Pixel coordinate grounding data
■ ■ ■ ■
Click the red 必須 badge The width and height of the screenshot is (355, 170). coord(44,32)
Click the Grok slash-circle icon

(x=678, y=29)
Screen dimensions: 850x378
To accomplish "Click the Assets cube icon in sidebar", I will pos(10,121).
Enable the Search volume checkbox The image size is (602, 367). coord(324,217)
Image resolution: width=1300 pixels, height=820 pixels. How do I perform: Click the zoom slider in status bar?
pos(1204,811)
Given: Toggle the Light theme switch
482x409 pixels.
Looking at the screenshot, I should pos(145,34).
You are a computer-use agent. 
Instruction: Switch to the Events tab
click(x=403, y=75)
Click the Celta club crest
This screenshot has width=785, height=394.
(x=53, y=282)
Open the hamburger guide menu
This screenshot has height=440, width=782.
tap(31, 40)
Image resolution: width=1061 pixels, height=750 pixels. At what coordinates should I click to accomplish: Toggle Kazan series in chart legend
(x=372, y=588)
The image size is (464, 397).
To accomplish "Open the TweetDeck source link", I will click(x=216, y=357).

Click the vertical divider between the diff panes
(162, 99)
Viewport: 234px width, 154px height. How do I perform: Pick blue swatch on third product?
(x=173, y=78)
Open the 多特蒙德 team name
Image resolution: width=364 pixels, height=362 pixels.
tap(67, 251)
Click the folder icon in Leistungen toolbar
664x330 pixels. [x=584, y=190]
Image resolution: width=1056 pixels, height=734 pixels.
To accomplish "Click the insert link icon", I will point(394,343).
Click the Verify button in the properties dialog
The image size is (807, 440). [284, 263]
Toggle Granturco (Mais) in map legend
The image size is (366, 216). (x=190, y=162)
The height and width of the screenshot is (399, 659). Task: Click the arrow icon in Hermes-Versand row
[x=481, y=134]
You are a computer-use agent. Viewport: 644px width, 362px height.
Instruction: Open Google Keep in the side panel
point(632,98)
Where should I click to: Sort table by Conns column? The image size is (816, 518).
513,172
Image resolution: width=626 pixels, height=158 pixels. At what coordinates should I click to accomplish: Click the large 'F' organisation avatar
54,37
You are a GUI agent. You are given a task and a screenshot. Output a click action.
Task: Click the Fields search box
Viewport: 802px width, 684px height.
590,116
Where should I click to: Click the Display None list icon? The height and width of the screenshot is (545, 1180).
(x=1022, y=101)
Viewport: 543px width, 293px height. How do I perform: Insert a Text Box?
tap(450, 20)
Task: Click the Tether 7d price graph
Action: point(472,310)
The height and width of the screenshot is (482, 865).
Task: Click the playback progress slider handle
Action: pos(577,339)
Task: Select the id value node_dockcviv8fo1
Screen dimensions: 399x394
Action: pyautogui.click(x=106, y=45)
■ ■ ■ ■
Assigned task
Please write out all the data above, exactly as it reads.

Result for this task
Click the red 必須 badge The width and height of the screenshot is (355, 170). coord(44,32)
Click the Grok slash-circle icon

(x=678, y=29)
Screen dimensions: 850x378
To accomplish "Click the Assets cube icon in sidebar", I will pos(10,121).
Enable the Search volume checkbox The image size is (602, 367). coord(324,217)
Image resolution: width=1300 pixels, height=820 pixels. How do I perform: Click the zoom slider in status bar?
pos(1204,811)
Given: Toggle the Light theme switch
482x409 pixels.
Looking at the screenshot, I should pos(145,34).
You are a computer-use agent. 
Instruction: Switch to the Events tab
click(x=403, y=75)
Click the Celta club crest
This screenshot has width=785, height=394.
(x=53, y=282)
Open the hamburger guide menu
This screenshot has height=440, width=782.
tap(31, 40)
Image resolution: width=1061 pixels, height=750 pixels. At what coordinates should I click to accomplish: Toggle Kazan series in chart legend
(x=372, y=588)
The image size is (464, 397).
To accomplish "Open the TweetDeck source link", I will click(x=216, y=357).

Click the vertical divider between the diff panes
(162, 99)
Viewport: 234px width, 154px height. How do I perform: Pick blue swatch on third product?
(x=173, y=78)
Open the 多特蒙德 team name
Image resolution: width=364 pixels, height=362 pixels.
tap(67, 251)
Click the folder icon in Leistungen toolbar
664x330 pixels. [x=584, y=190]
Image resolution: width=1056 pixels, height=734 pixels.
To accomplish "Click the insert link icon", I will point(394,343).
Click the Verify button in the properties dialog
The image size is (807, 440). [284, 263]
Toggle Granturco (Mais) in map legend
The image size is (366, 216). (x=190, y=162)
The height and width of the screenshot is (399, 659). Task: Click the arrow icon in Hermes-Versand row
[x=481, y=134]
You are a computer-use agent. Viewport: 644px width, 362px height.
Instruction: Open Google Keep in the side panel
point(632,98)
Where should I click to: Sort table by Conns column? The image size is (816, 518).
513,172
Image resolution: width=626 pixels, height=158 pixels. At what coordinates should I click to accomplish: Click the large 'F' organisation avatar
54,37
You are a GUI agent. You are given a task and a screenshot. Output a click action.
Task: Click the Fields search box
Viewport: 802px width, 684px height.
590,116
Where should I click to: Click the Display None list icon? The height and width of the screenshot is (545, 1180).
(x=1022, y=101)
Viewport: 543px width, 293px height. How do I perform: Insert a Text Box?
tap(450, 20)
Task: Click the Tether 7d price graph
Action: point(472,310)
The height and width of the screenshot is (482, 865).
Task: Click the playback progress slider handle
Action: pos(577,339)
Task: Select the id value node_dockcviv8fo1
Screen dimensions: 399x394
Action: pyautogui.click(x=106, y=45)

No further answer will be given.